From the respondent’s cross appeal which were premised on three grounds, three issues were formulated as follows:

“(i) Whether or not the learned trial Judge was right in giving any consideration whatsoever to the evidence of the 1st defendant that he bought the land to the North of the sawmill from a member of the plaintiff’s family.

(ii) Whether or not of (sic) the doctrine of laches, acquiescence and standing by could be invoked against the plaintiffs as regards their conduct in relation to the North of the sawmill.

(iii) Does the order of the learned trial Judge awarding the sum of N2,000 per annum against the 1st defendant from the 1st day of December, 1989 to the date of the judgment instead of N100 per day as agreed upon by the parties in Exhibit 11 not amount to rewriting the agreement for the parties?

The 1st cross respondent identified the following two issues as calling for determination:

“(i) Whether or not the trial court was wrong in giving effect to the intention of the parties in Exhibit H to the extent permitted by the law bearing in mind the combined effects of Sections 5, 6 and 30 of the Landlord and Tenant Law Cap 55 Vol. III, Laws of Ondo State of Nigeria 1978 and the attitude of Court of Equity to such penalty clauses in agreements.

(ii) Whether or not the plaintiffs would still be entitled to judgment with the area North of the sawmill premises assuming the trial court did not give consideration to or even expunge from the record the evidence of the 1st defendant that he bought the land North of the sawmill premises from a member of the plaintiffs; in the face of the plaintiffs/cross-appellant’s pleadings and evidence of sale and overwhelming evidence of estoppel, waiver and/or acquiescence given by the cross-appellants themselves at the trial”.

At the hearing of both the appeal and the cross appeal, the learned counsel for parties adopted and relied on their respective briefs and orally amplified certain issues therein.

I shall first of all consider the issues raised for determination in the appeal.

I shall in view of the encompassing nature of the issues formulated by the appellants, adopt them for the determination of this appeal.

On issue No. 1, A.A. Suleiman Esq., the learned counsel for appellants, referred to the recital in Exhibit A (Deed of Conveyance) dated 16th December, 1962 which states –

“… the Deed that a gift of the land in dispute comprising the sawmill premises in dispute in this case was made to the late father of the plaintiffs/respondents, Chief Sasere Emmanuel Akindolani Akinkugbe, as the grantee by the individual members of Okedoko family mentioned in the said conveyance as the grantors in 1954 via a Deed of Gift”.
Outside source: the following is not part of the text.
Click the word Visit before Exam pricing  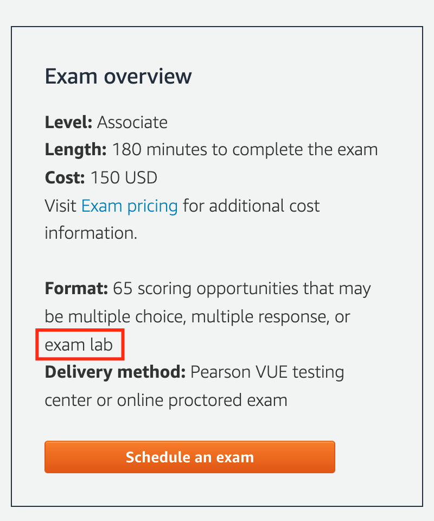(61, 206)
He argued that failure to exhibit the ‘Deed of Gift’ made in favour of the respondents in 1954 was fatal to this case. The only gift referred to in Exhibit A is that of 1962. He further argued that since the deed of 1954 was the origin of the respondent’s title to the land in dispute and it is not in evidence, the trial Judge was in error to have given judgment to the respondents. The respondents did not consider this issue in their brief. It should be pointed that the recital reproduced above is not the same as the one in Exhibit A. The recitals in Exhibit A are instead the following:

“Whereas long before 1954, the grantors, were seized according to native law and custom of the piece or parcel of land hereinafter described and assured in unencumbered fee simple absolute in possession.

And whereas by a deed of gift made in 1954 the said land was granted to the said grantee by the said grantors. And whereas since the land had been given to the grantee, now proper conveyance of the land has been executed in accordance with land registration ordinance (Nigeria) and now that the grantee is desirous that a proper Deed of Conveyance conferring simple absolute in possession be executed in his favour, he has now requested the said grantors to execute these presents which they have now agreed to do in the manner following”.

The purport of the foregoing recitals, is that grantors are the absolute owners of the land described in Exhibit A and that land had by 1954 been informally given to the respondents/grantees and that at the grantees’ request, a formal Deed of Conveyance on the land was given to him in 1962. Exhibit A has done no more than complying with the provisions of the Land Registration Ordinance and I hold that that recourse was regular and it is even one of the recognized modes of establishing root of title to land. See Bala v. Bankole (1986) 3 NWLR (pt. 27) 141. The instant case is different from the case of Lawal v. G.B. Ollivant (Nig.) Ltd. (1972) All NLR 207 where it was held that a reference in a pleaded document to another document which is not pleaded is not tantamount to pleading that other document and it is not open to the court to act on such unpleaded document. The import of Exhibit A is that Chief E. A. Akinkugbe had legal interest in the land described in the Deed of Conveyance. There is no merit in this issue and it is resolved against the appellants.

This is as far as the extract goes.